● **Items from a data source**:
*** Begin section ***

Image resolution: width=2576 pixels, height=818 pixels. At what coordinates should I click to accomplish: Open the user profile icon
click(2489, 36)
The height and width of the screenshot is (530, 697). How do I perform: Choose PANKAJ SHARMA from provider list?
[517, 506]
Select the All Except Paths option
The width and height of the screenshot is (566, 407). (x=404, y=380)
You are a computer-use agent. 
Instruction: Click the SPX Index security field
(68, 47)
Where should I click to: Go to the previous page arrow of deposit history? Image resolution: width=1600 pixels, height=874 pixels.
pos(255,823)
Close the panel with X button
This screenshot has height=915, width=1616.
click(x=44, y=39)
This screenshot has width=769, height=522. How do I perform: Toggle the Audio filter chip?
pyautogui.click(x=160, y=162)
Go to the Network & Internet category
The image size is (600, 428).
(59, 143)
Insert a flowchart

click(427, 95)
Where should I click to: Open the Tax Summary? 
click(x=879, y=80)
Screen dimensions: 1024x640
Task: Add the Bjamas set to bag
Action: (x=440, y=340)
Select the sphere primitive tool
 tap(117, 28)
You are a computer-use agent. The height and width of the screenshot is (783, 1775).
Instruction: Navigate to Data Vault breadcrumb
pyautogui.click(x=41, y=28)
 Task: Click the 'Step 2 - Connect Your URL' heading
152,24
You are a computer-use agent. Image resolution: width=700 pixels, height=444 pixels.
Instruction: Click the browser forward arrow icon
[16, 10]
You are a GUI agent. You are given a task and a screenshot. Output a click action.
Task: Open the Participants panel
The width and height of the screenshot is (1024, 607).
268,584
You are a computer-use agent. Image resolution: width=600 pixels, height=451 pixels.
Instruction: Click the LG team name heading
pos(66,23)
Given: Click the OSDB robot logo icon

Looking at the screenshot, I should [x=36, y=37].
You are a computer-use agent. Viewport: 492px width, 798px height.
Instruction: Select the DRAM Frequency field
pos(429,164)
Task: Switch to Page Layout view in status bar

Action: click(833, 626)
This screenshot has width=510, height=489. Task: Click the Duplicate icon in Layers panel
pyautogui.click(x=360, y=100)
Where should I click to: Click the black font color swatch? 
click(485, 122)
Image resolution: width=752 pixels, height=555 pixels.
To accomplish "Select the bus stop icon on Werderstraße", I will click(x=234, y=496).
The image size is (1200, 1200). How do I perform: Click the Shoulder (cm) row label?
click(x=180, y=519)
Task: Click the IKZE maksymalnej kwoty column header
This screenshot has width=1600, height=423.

*** End section ***

● **How to complete this task**: Give back the data above exactly as it appears.

● **Output below**:
Image resolution: width=2576 pixels, height=818 pixels. At what coordinates should I click to accomplish: Open the user profile icon
click(2489, 36)
The height and width of the screenshot is (530, 697). How do I perform: Choose PANKAJ SHARMA from provider list?
[517, 506]
Select the All Except Paths option
The width and height of the screenshot is (566, 407). (x=404, y=380)
You are a computer-use agent. 
Instruction: Click the SPX Index security field
(68, 47)
Where should I click to: Go to the previous page arrow of deposit history? Image resolution: width=1600 pixels, height=874 pixels.
pos(255,823)
Close the panel with X button
This screenshot has height=915, width=1616.
click(x=44, y=39)
This screenshot has width=769, height=522. How do I perform: Toggle the Audio filter chip?
pyautogui.click(x=160, y=162)
Go to the Network & Internet category
The image size is (600, 428).
(59, 143)
Insert a flowchart

click(427, 95)
Where should I click to: Open the Tax Summary? 
click(x=879, y=80)
Screen dimensions: 1024x640
Task: Add the Bjamas set to bag
Action: (x=440, y=340)
Select the sphere primitive tool
 tap(117, 28)
You are a computer-use agent. The height and width of the screenshot is (783, 1775).
Instruction: Navigate to Data Vault breadcrumb
pyautogui.click(x=41, y=28)
 Task: Click the 'Step 2 - Connect Your URL' heading
152,24
You are a computer-use agent. Image resolution: width=700 pixels, height=444 pixels.
Instruction: Click the browser forward arrow icon
[16, 10]
You are a GUI agent. You are given a task and a screenshot. Output a click action.
Task: Open the Participants panel
The width and height of the screenshot is (1024, 607).
268,584
You are a computer-use agent. Image resolution: width=600 pixels, height=451 pixels.
Instruction: Click the LG team name heading
pos(66,23)
Given: Click the OSDB robot logo icon

Looking at the screenshot, I should [x=36, y=37].
You are a computer-use agent. Viewport: 492px width, 798px height.
Instruction: Select the DRAM Frequency field
pos(429,164)
Task: Switch to Page Layout view in status bar

Action: click(833, 626)
This screenshot has width=510, height=489. Task: Click the Duplicate icon in Layers panel
pyautogui.click(x=360, y=100)
Where should I click to: Click the black font color swatch? 
click(485, 122)
Image resolution: width=752 pixels, height=555 pixels.
To accomplish "Select the bus stop icon on Werderstraße", I will click(x=234, y=496).
The image size is (1200, 1200). How do I perform: Click the Shoulder (cm) row label?
click(x=180, y=519)
Task: Click the IKZE maksymalnej kwoty column header
This screenshot has width=1600, height=423.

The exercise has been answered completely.